### Short task 1
Translate this sentence from the post on art and Christianity into Spanish: "I remember hearing this poem for the first time in an English Literature lesson."

### Extracted text
+ + +

Art and Christianity Part Five - Poem


This my final post on the Art and Christianity meme commenced by Jonathan Evens.

Artwork: Antony Gormley - 'Field for the British Isles'
Drama: Film 'Chariots of Fire' (1981)
Music: J S Bach - St Matthew Passion
Novel: Victoria Hislop - The Island
Poem: Wilfred Owen - The Parable of the Old Man and the Young

I remember hearing this poem for the first time in an English Literature lesson. Although initially I didn't fully understand the depth of the text I could clearly tell the link to Abraham and Isaac from the Bible narrative. Then the teacher went on to explain that Owen's technique was to use both the biblical text as an analogy and also, significantly, as a subversive weapon to get his message across about the massive loss of life in the first world war. Then last year at Greenbelt 2009  Maggi Dawn, during her talk on Lent, quoted the last two lines which triggered the memory banks...

So Abram rose, and clave the wood, and went,
And took the fire with him, and a knife.
And as they sojourned both of them together,
Isaac the first-born spake and said, My Father,
Behold the preparations, fire and iron,
But where the lamb, for this burnt-offering?

+ + +

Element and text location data
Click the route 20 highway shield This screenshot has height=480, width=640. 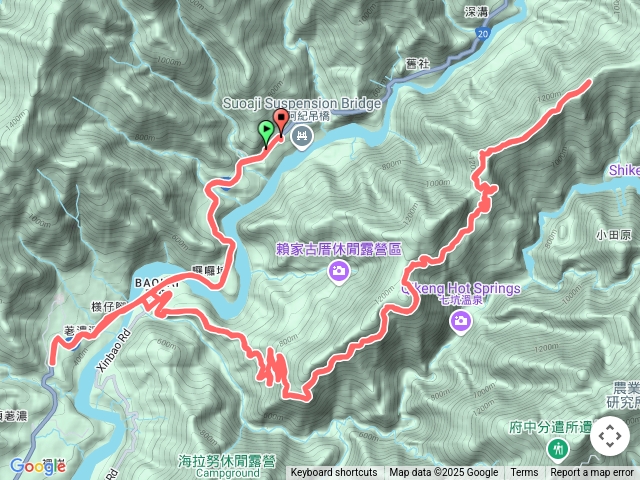(482, 33)
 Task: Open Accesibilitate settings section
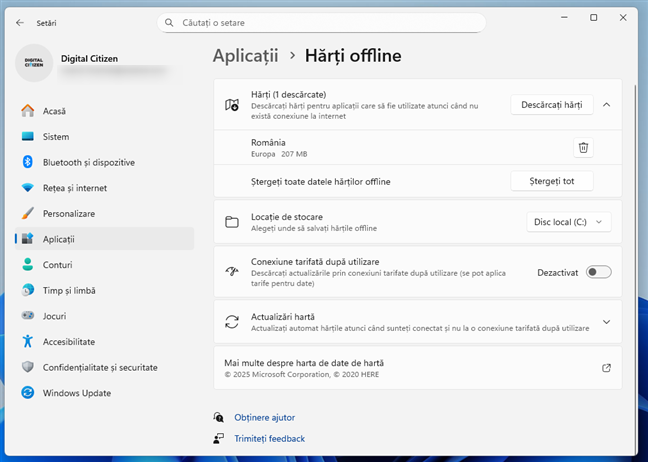[x=75, y=341]
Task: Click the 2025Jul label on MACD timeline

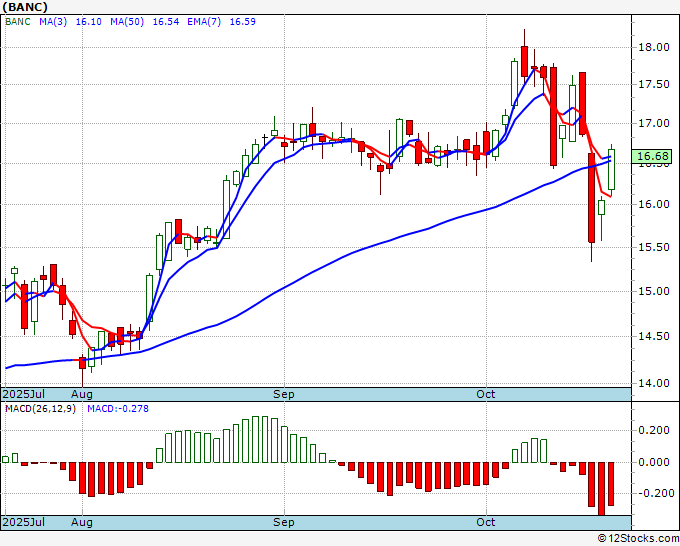Action: (x=23, y=522)
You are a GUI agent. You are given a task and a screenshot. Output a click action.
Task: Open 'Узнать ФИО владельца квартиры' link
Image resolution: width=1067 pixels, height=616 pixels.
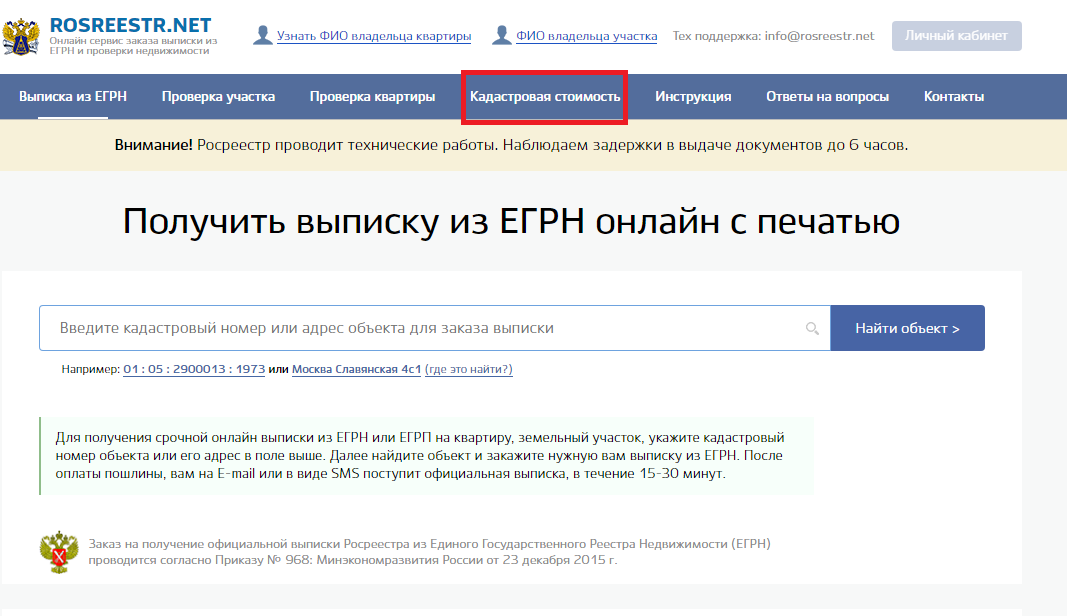tap(373, 36)
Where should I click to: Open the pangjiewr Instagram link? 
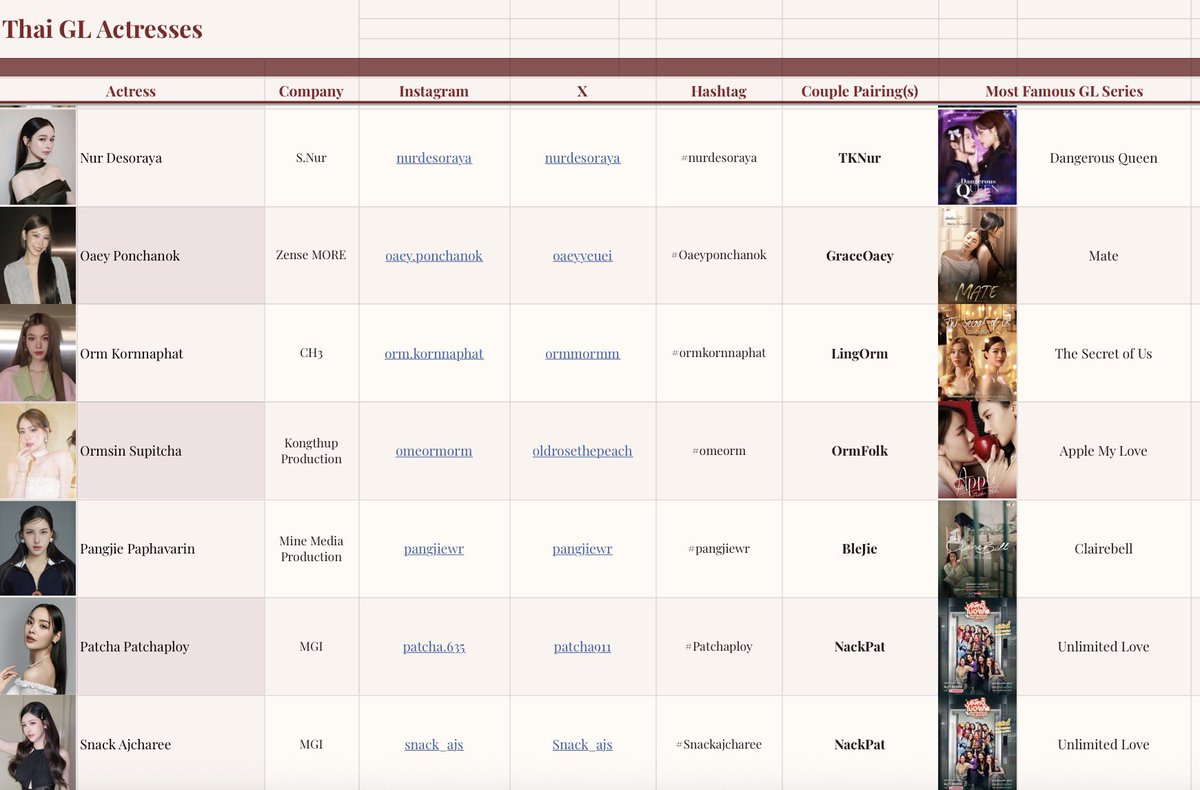[433, 548]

+ + +

### Short task 2
Please copy the records from the line containing "Task: Open Accesibilitate settings section" through their last line, leaving the pictures out.

### Answer 1
Recuerdo haber escuchado este poema por primera vez en una clase de Literatura Inglesa.

### Answer 2
 Task: Open Accesibilitate settings section
[x=75, y=341]
Task: Click the 2025Jul label on MACD timeline

Action: (x=23, y=522)
You are a GUI agent. You are given a task and a screenshot. Output a click action.
Task: Open 'Узнать ФИО владельца квартиры' link
Image resolution: width=1067 pixels, height=616 pixels.
tap(373, 36)
Where should I click to: Open the pangjiewr Instagram link? 
[433, 548]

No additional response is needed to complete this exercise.